## Task
Whatever pictures the entries hold, omit them, and output exactly the lines from the one containing "Screen dimensions: 588x421" through the final line.
== The data
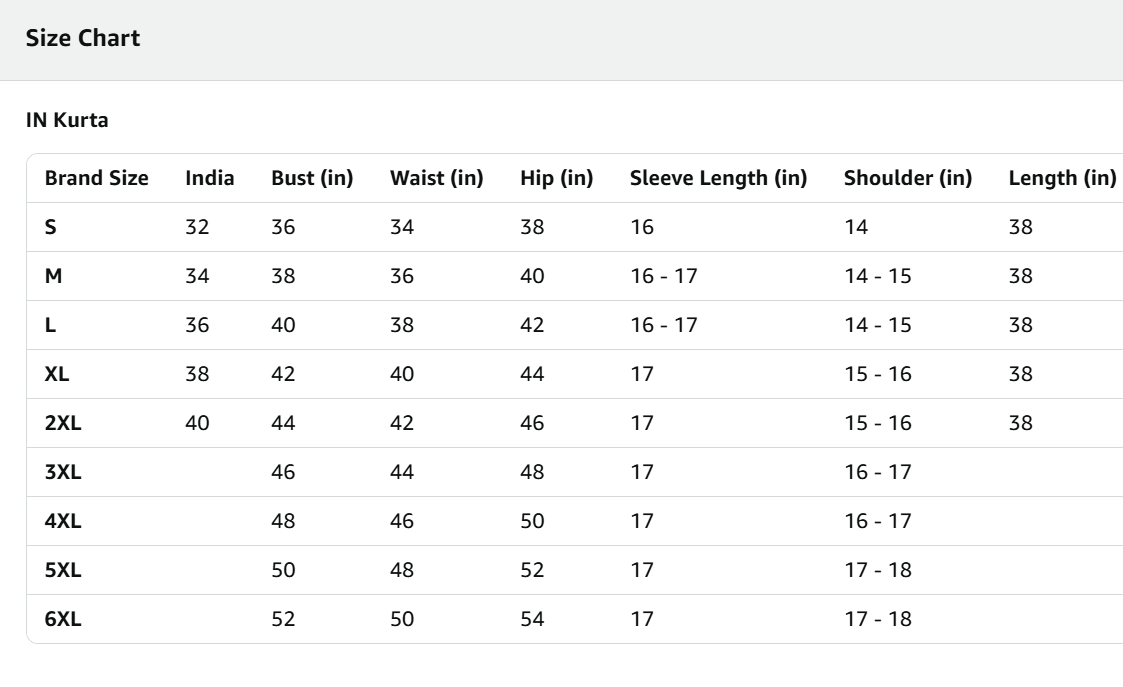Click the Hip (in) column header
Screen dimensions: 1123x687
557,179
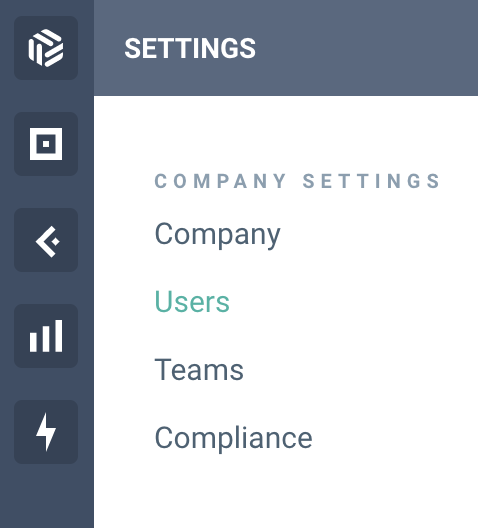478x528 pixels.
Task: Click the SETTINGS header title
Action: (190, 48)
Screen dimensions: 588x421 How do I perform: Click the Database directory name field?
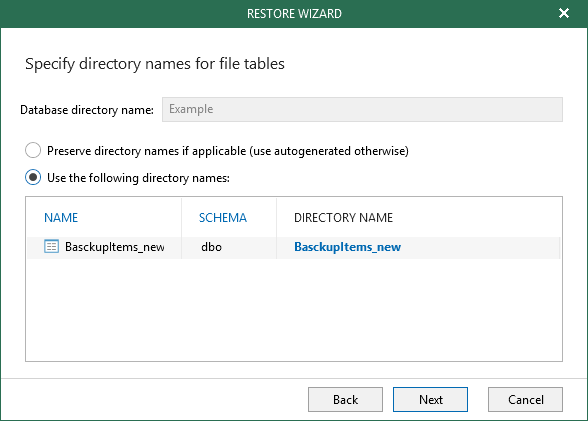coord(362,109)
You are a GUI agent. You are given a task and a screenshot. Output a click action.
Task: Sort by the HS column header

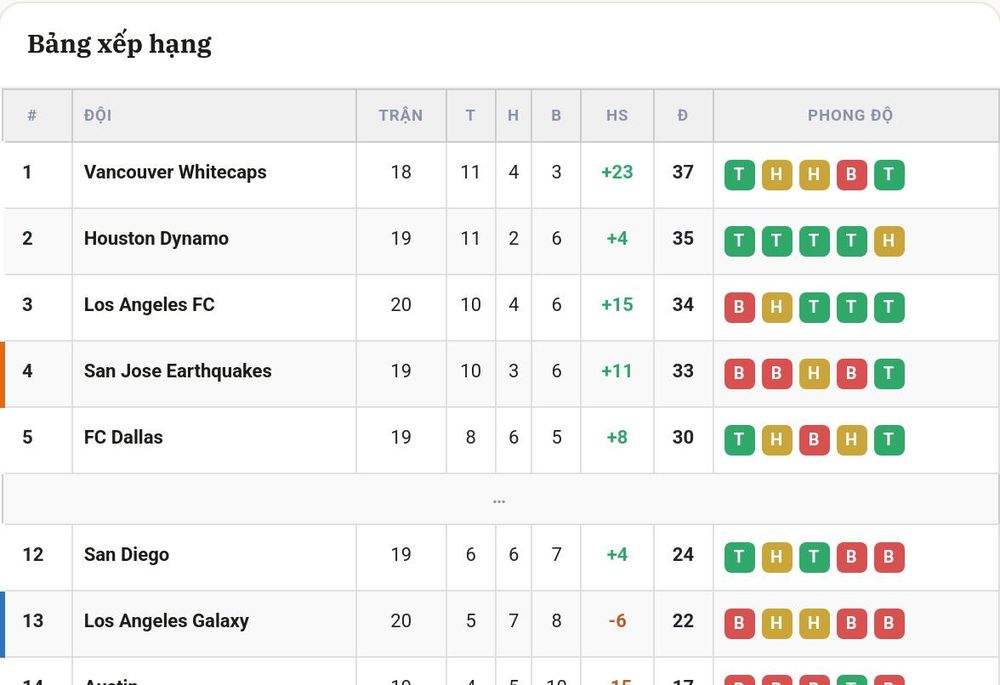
====
## Answer section
Screen dimensions: 588x421 How do I perform: Click the Database directory name field?
coord(362,109)
You are a GUI agent. You are given a task and a screenshot. Output a click action.
Task: Sort by the HS column header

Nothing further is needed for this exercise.